**Written task**
Copy all of the material below word for word, and leave the pictures out of your copy.

"""

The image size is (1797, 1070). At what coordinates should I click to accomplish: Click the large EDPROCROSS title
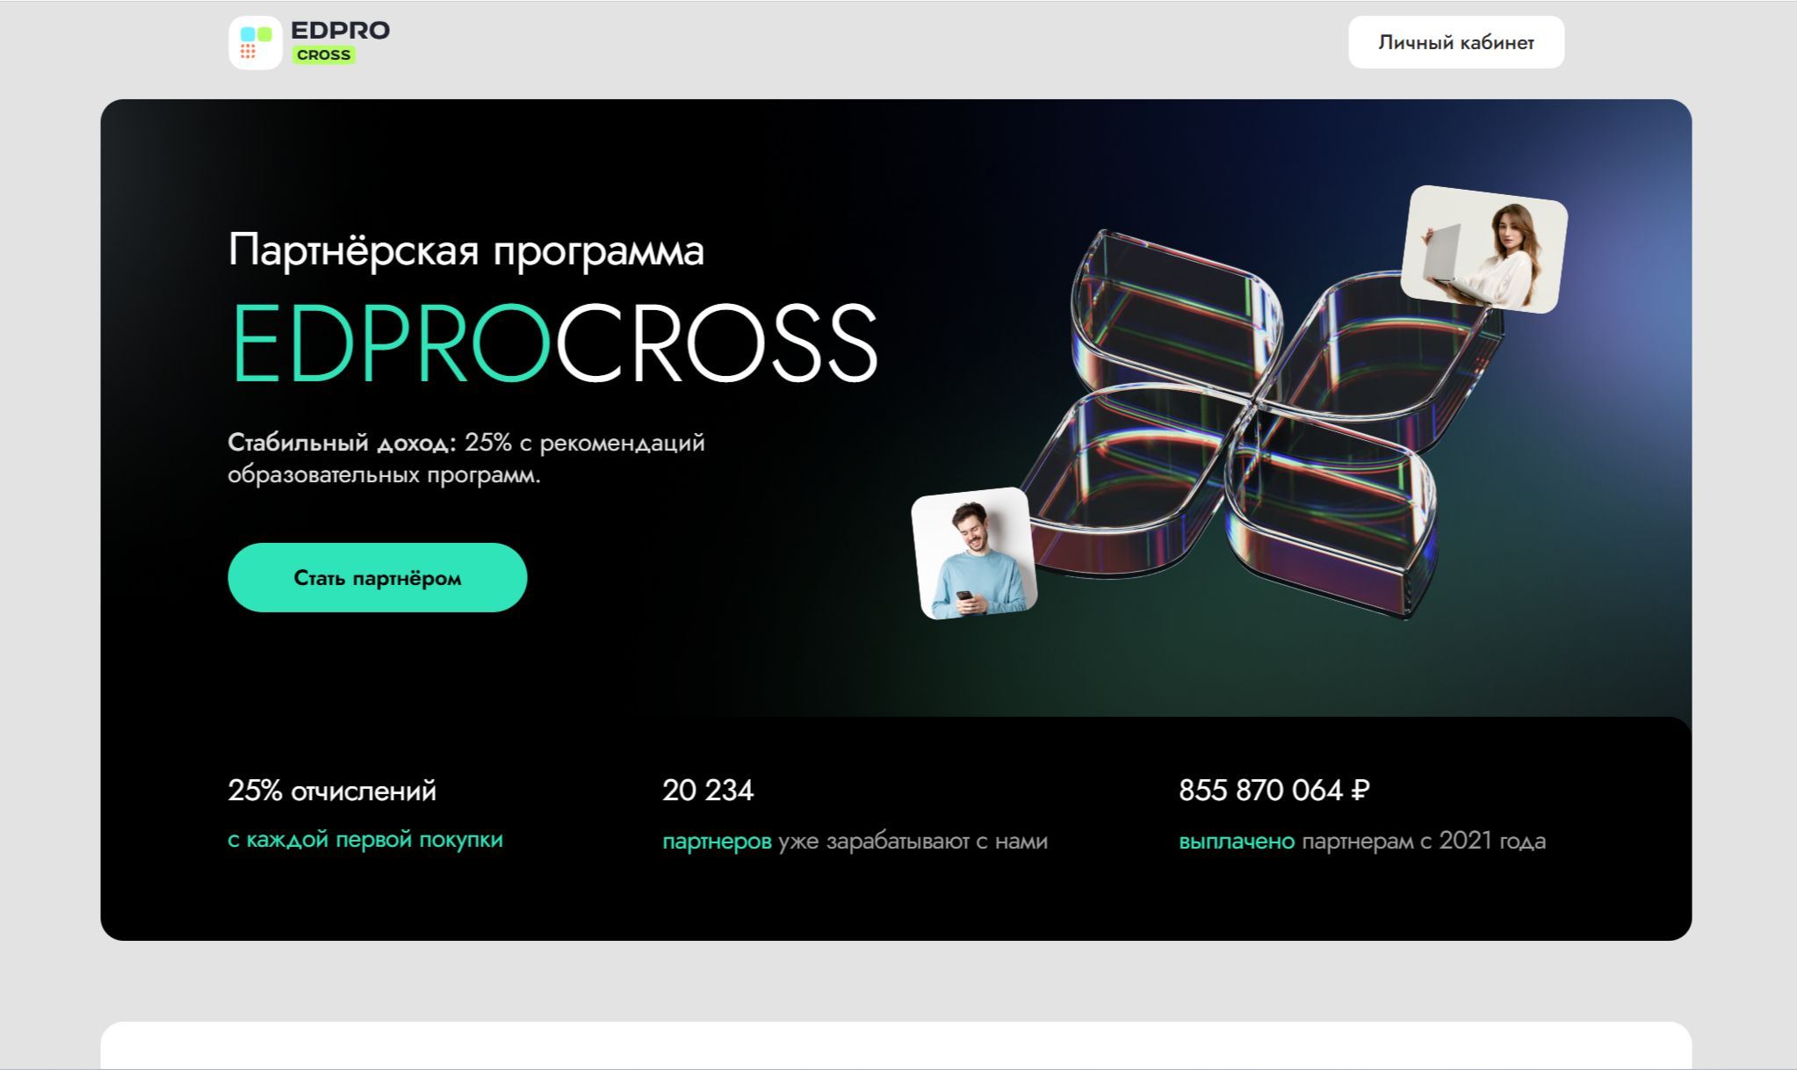click(553, 343)
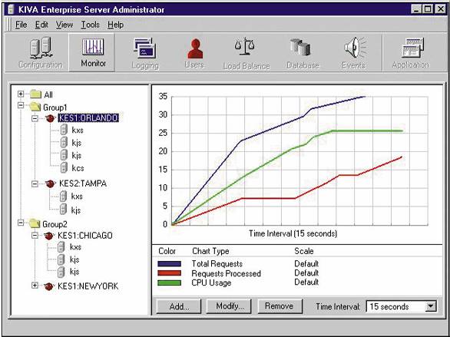
Task: Open the View menu
Action: click(x=64, y=25)
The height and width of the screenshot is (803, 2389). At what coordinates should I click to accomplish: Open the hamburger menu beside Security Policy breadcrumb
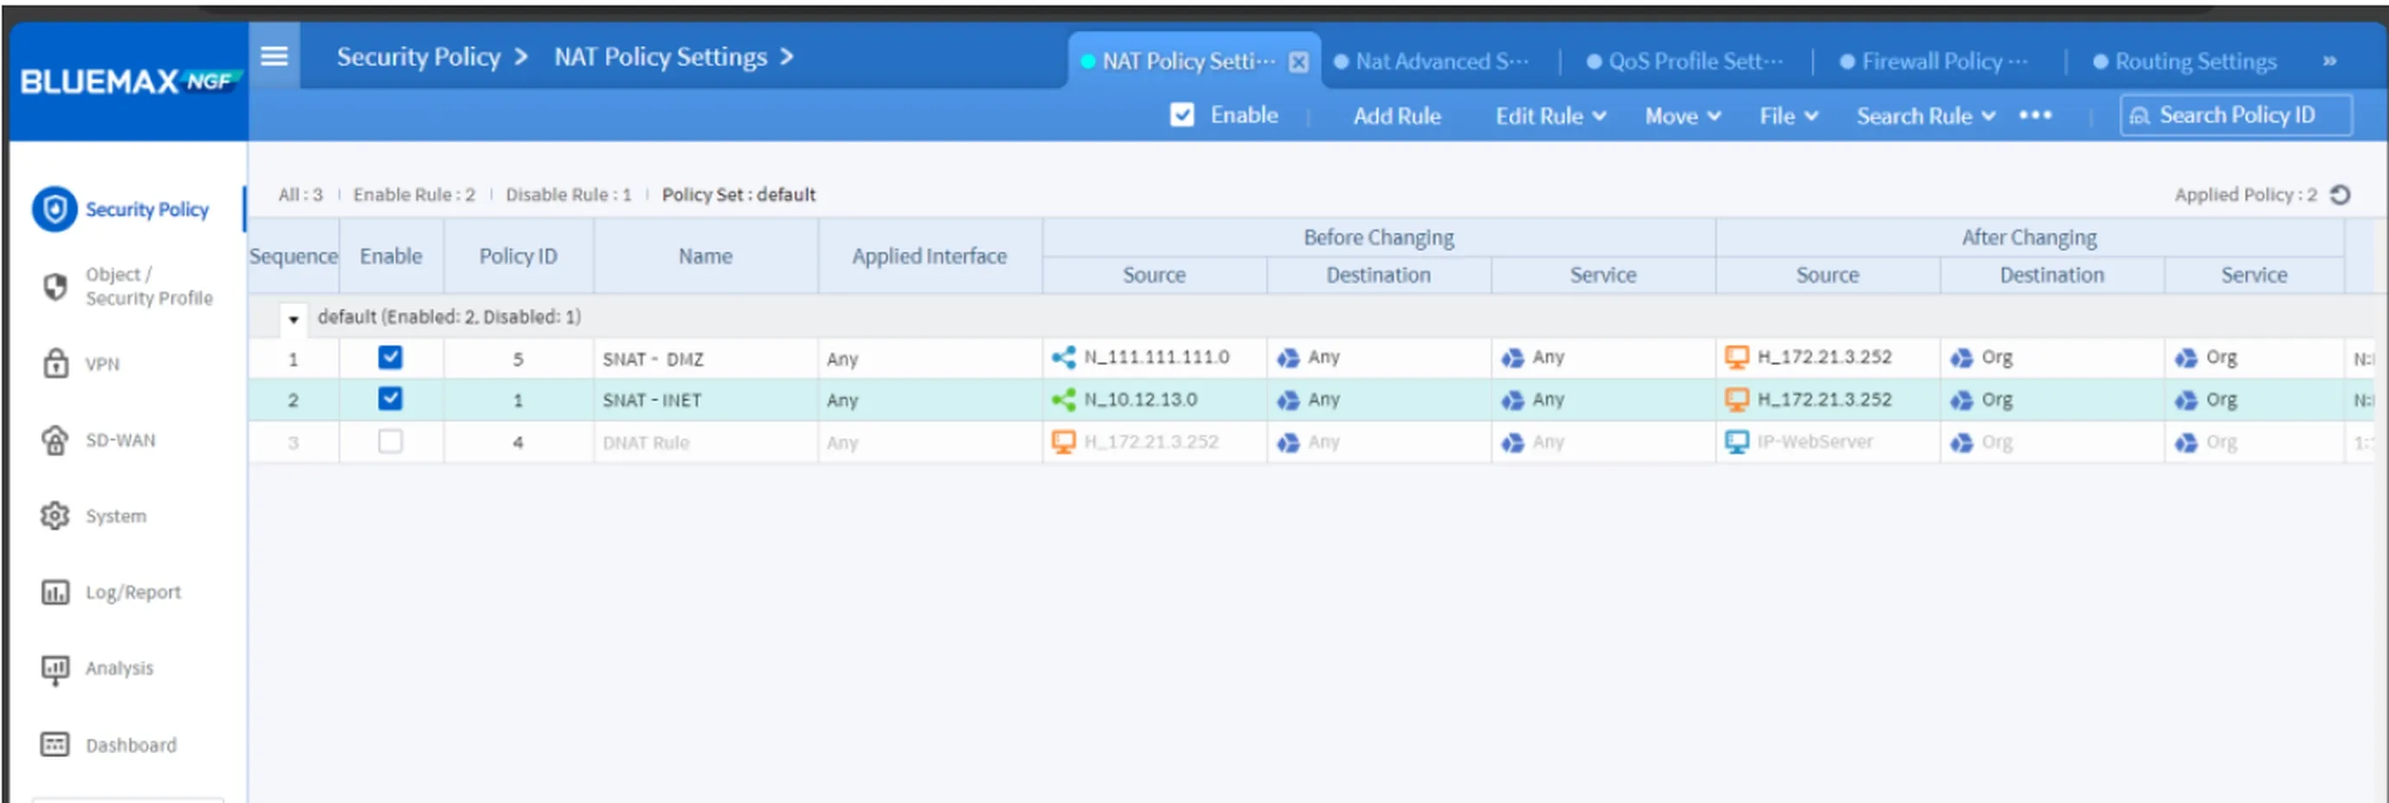click(274, 56)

"""

**Solution for this exercise**
The image size is (1797, 1070). At what coordinates should I click to accomplish: Click the large EDPROCROSS title
click(553, 343)
Task: Open the View menu
Action: click(x=64, y=25)
The height and width of the screenshot is (803, 2389). At what coordinates should I click to accomplish: Open the hamburger menu beside Security Policy breadcrumb
click(274, 56)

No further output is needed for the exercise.